Vermont law enforcement has taken yet another step down the road of closing off police investigation records. This time, though, law enforcement has taken its fight to within the courts, claiming that information needed by a lawyer in a lawsuit can't be subpoenaed.

Macadam Mason

The claim of privilege – reported first in the Valley News -- has come in the case of the Taser death this summer of Macadam Mason. The suit, filed this summer, claims a state police trooper used excessive force, wasn’t trained properly, and disregarded guidelines governing the use of Tasers. Mason’s death – which an autopsy report said was the result of the Taser shot – shouldn’t have occurred, according to the suit.

The state has fought the release of any information in the case. Numerous public records requests by news agencies have been denied on the grounds that an investigation of the trooper’s actions is underway and release of the records would compromise the investigation.

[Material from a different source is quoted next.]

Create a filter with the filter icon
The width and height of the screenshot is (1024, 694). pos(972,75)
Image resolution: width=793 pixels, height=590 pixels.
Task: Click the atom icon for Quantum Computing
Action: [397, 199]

In denying records requests from news agencies, the state is hiding behind the so-called “c5” exemption in the public records law. The exemption has been roundly criticized by open government advocates, who say it is overbroad. Only information that, if released, could compromise the investigation, put a victim at risk, or cause other harm should be kept secret, they say. It’s how federal law works, as well as disclosure laws in 21 other states.

But earlier this year, the Vermont Supreme Court ruled that the c5 exemption provides total and perpetual secrecy for any criminal investigation information. At least one justice noted the exemption was overbroad and that the legislature may want to review it. Such review is expected in the coming legislative session. For now, though, police have invoked the exemption numerous times – including in the Mason case – to block the release of information to news reporters and others.

There are different rules for divulging information to lawyers in a court proceeding. Lawyers involved in lawsuits on behalf of clients can – through a court process called “discovery” – obtain information that may not be available to the public under the public records act. The reason is that the information may be important in understanding and explaining the client’s claims.  The information can be sealed throughout the litigation – meaning others can’t see it -- unless the court orders the information unsealed.

In rebuffing attorney Thomas Costello’s request for police investigation reports in the lawsuit, the state Attorney General’s Office says it is investigating whether the trooper who Tased Mason, with death resulting, committed any crime. As such, the attorney general claims, the action is a criminal investigation and, hence, Costello can’t see the reports. However, exemptions in the public records act do not automatically compute to nondisclosure of documents to an attorney in the court’s discovery process.

It will be up to the judge in the case to sort out the plaintiff’s demands for the records and the defendant’s refusal to hand them over.